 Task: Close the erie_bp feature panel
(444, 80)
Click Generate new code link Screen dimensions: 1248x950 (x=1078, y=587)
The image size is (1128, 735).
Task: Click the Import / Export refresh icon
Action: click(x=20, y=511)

=-=-=-=-=

Work to complete: What you return must match the entries exactly, word for word.

Your solution:
 Task: Close the erie_bp feature panel
(444, 80)
Click Generate new code link Screen dimensions: 1248x950 (x=1078, y=587)
The image size is (1128, 735).
Task: Click the Import / Export refresh icon
Action: click(x=20, y=511)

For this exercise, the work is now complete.